George Thompson george.thompson at NYU.EDU
Thu Feb 10 21:33:31 UTC 2005

The nickname of Roosevelt Sykes (b. 1906) was the Honeydripper.  The
entries in the New Grove Dict. of Amer. Music and the The encyclopedia
of popular music, compiled & edited by Colin Larkin, 3rd ed, 1998 don't
indicate when he took the name, but there's a pretty good chance that
it would be before the mid-40s.

My impression is that the nickname "The Hawk" was exclusive to Coleman
Hawkins.  I don't associate any nickname with Erskine -- his press
agent called him something like the 20th C. Gabriel.  Coleman Hawkins
was a pretty big star by the end of the 1920s and jazz hounds would
have known who "The Hawk" was by then.  His connection with the winter
wind in Chicago isn't clear to me.  I have a very vague recollection of
a 1940s? recording of a poem by Langston Hughes? to the accompaniment
of some noted jazz musicians which alludes to "the hawk" (as in wind).


George A. Thompson
Author of A Documentary History of "The African Theatre", Northwestern
Univ. Pr., 1998, but nothing much lately.

----- Original Message -----
From: Bapopik at AOL.COM
Date: Thursday, February 10, 2005 12:40 pm
Subject: Honeydripper (1946); Jonathan Green's "The Hawk" (1930s)

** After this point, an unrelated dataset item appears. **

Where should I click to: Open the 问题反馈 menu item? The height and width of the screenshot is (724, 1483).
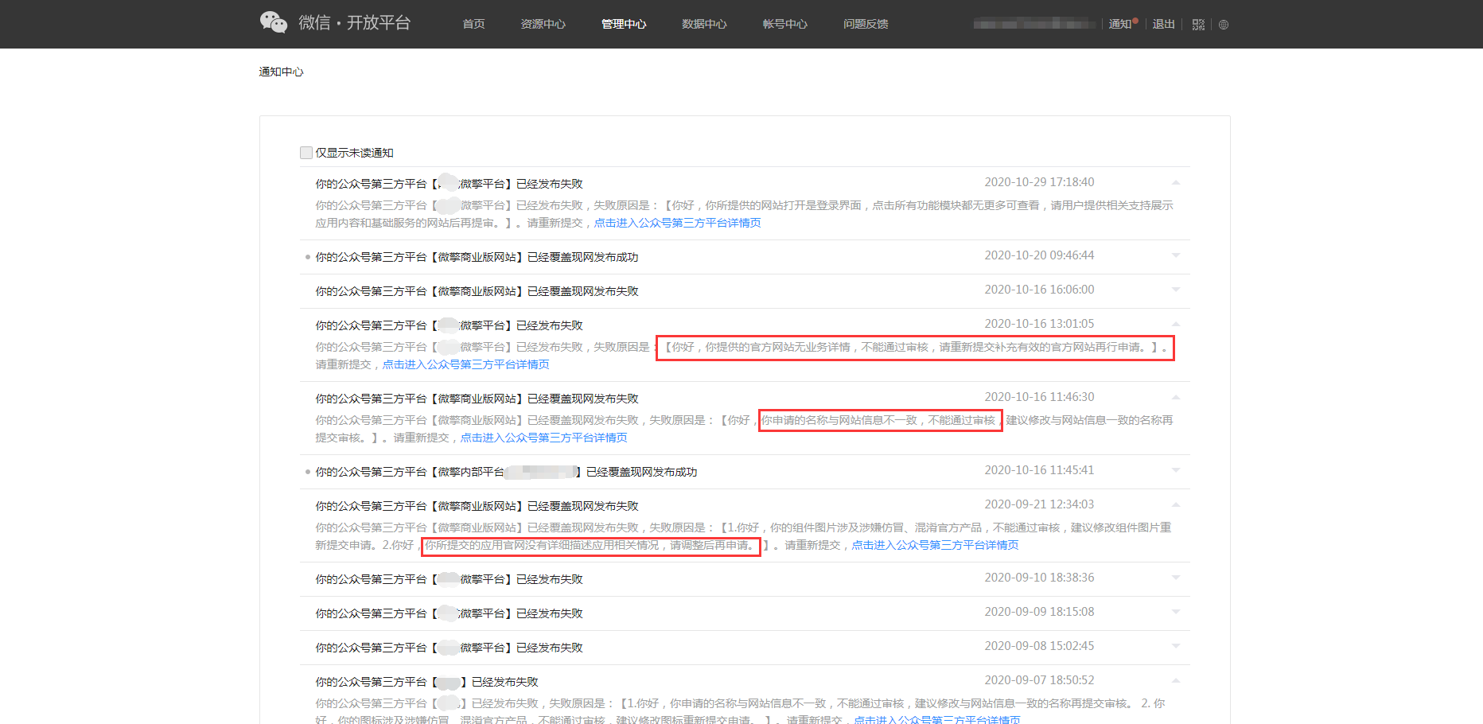click(866, 24)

> HDAS? A cartoon in DOWN BEAT, 14 January 1946, pg. 10, col. 3, has
> someone shouting "Honeydripper!" to an orchestra.
> JONATHAN GREEN'S "THE HAWK"--The Cassell Dictionary of Slang has
> "1930s+" for "hawk" and "Hawkins." This would rule out Coleman
> Hawkins and Erskine Hawkins, as I've said. Cites?